Extracted information below:

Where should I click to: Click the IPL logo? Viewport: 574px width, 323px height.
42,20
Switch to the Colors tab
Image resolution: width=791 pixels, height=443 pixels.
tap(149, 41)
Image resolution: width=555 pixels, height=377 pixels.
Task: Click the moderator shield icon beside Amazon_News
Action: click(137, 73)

End of Extracted information.

### [Exercise brief]
Copy out the entire listing exactly.

### [Response to this exercise]
Where should I click to: Click the IPL logo? Viewport: 574px width, 323px height.
42,20
Switch to the Colors tab
Image resolution: width=791 pixels, height=443 pixels.
tap(149, 41)
Image resolution: width=555 pixels, height=377 pixels.
Task: Click the moderator shield icon beside Amazon_News
Action: click(137, 73)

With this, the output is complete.